* **Instructions to follow**
Will you reproduce each of the lines below word for word, with nothing changed?

* **Records provided**
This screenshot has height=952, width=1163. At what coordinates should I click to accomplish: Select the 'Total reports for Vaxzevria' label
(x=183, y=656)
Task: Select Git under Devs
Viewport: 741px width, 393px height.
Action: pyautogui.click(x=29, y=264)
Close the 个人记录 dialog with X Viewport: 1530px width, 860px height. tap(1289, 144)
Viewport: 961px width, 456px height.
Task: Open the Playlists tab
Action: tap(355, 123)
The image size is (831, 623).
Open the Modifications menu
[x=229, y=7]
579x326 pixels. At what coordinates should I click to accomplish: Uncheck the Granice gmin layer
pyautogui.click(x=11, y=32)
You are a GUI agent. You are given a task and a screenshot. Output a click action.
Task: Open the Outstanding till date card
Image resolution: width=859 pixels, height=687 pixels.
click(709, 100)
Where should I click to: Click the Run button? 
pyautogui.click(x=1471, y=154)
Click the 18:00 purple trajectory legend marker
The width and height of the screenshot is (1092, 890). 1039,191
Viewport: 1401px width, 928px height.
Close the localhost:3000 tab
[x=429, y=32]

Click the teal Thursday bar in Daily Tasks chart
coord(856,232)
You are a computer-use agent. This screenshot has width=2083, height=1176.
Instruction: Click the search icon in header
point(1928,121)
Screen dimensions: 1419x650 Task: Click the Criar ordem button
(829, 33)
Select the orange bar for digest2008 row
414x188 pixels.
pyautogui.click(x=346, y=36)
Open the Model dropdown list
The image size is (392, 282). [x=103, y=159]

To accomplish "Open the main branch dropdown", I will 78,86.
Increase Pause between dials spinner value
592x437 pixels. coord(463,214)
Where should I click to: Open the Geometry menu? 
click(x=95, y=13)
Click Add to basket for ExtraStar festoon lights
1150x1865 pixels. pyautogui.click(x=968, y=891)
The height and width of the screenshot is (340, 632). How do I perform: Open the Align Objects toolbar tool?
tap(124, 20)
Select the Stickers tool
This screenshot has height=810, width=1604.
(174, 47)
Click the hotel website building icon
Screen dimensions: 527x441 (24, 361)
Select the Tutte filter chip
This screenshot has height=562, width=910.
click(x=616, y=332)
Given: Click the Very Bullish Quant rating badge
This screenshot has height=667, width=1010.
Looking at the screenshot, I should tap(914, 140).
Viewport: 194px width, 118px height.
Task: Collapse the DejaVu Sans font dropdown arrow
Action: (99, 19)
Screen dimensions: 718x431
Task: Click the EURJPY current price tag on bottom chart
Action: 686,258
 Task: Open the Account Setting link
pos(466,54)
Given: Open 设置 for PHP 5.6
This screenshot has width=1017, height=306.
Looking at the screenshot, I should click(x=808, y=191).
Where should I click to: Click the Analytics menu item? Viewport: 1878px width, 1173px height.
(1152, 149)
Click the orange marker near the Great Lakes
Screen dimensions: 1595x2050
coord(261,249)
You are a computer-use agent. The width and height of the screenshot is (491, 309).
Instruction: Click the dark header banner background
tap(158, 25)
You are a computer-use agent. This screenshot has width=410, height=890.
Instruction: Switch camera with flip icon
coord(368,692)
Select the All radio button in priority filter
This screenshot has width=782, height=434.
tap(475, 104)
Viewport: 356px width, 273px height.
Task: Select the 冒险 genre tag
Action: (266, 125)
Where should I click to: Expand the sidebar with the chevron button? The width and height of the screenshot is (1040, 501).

* **Response to the task**
This screenshot has height=952, width=1163. At what coordinates should I click to accomplish: Select the 'Total reports for Vaxzevria' label
(x=183, y=656)
Task: Select Git under Devs
Viewport: 741px width, 393px height.
Action: pyautogui.click(x=29, y=264)
Close the 个人记录 dialog with X Viewport: 1530px width, 860px height. tap(1289, 144)
Viewport: 961px width, 456px height.
Task: Open the Playlists tab
Action: tap(355, 123)
The image size is (831, 623).
Open the Modifications menu
[x=229, y=7]
579x326 pixels. At what coordinates should I click to accomplish: Uncheck the Granice gmin layer
pyautogui.click(x=11, y=32)
You are a GUI agent. You are given a task and a screenshot. Output a click action.
Task: Open the Outstanding till date card
Image resolution: width=859 pixels, height=687 pixels.
click(709, 100)
Where should I click to: Click the Run button? 
pyautogui.click(x=1471, y=154)
Click the 18:00 purple trajectory legend marker
The width and height of the screenshot is (1092, 890). 1039,191
Viewport: 1401px width, 928px height.
Close the localhost:3000 tab
[x=429, y=32]

Click the teal Thursday bar in Daily Tasks chart
coord(856,232)
You are a computer-use agent. This screenshot has width=2083, height=1176.
Instruction: Click the search icon in header
point(1928,121)
Screen dimensions: 1419x650 Task: Click the Criar ordem button
(829, 33)
Select the orange bar for digest2008 row
414x188 pixels.
pyautogui.click(x=346, y=36)
Open the Model dropdown list
The image size is (392, 282). [x=103, y=159]

To accomplish "Open the main branch dropdown", I will 78,86.
Increase Pause between dials spinner value
592x437 pixels. coord(463,214)
Where should I click to: Open the Geometry menu? 
click(x=95, y=13)
Click Add to basket for ExtraStar festoon lights
1150x1865 pixels. pyautogui.click(x=968, y=891)
The height and width of the screenshot is (340, 632). How do I perform: Open the Align Objects toolbar tool?
tap(124, 20)
Select the Stickers tool
This screenshot has height=810, width=1604.
(174, 47)
Click the hotel website building icon
Screen dimensions: 527x441 (24, 361)
Select the Tutte filter chip
This screenshot has height=562, width=910.
click(x=616, y=332)
Given: Click the Very Bullish Quant rating badge
This screenshot has height=667, width=1010.
Looking at the screenshot, I should tap(914, 140).
Viewport: 194px width, 118px height.
Task: Collapse the DejaVu Sans font dropdown arrow
Action: (99, 19)
Screen dimensions: 718x431
Task: Click the EURJPY current price tag on bottom chart
Action: 686,258
 Task: Open the Account Setting link
pos(466,54)
Given: Open 设置 for PHP 5.6
This screenshot has width=1017, height=306.
Looking at the screenshot, I should click(x=808, y=191).
Where should I click to: Click the Analytics menu item? Viewport: 1878px width, 1173px height.
(1152, 149)
Click the orange marker near the Great Lakes
Screen dimensions: 1595x2050
coord(261,249)
You are a computer-use agent. The width and height of the screenshot is (491, 309).
Instruction: Click the dark header banner background
tap(158, 25)
You are a computer-use agent. This screenshot has width=410, height=890.
Instruction: Switch camera with flip icon
coord(368,692)
Select the All radio button in priority filter
This screenshot has width=782, height=434.
tap(475, 104)
Viewport: 356px width, 273px height.
Task: Select the 冒险 genre tag
Action: (266, 125)
Where should I click to: Expand the sidebar with the chevron button? The width and height of the screenshot is (1040, 501).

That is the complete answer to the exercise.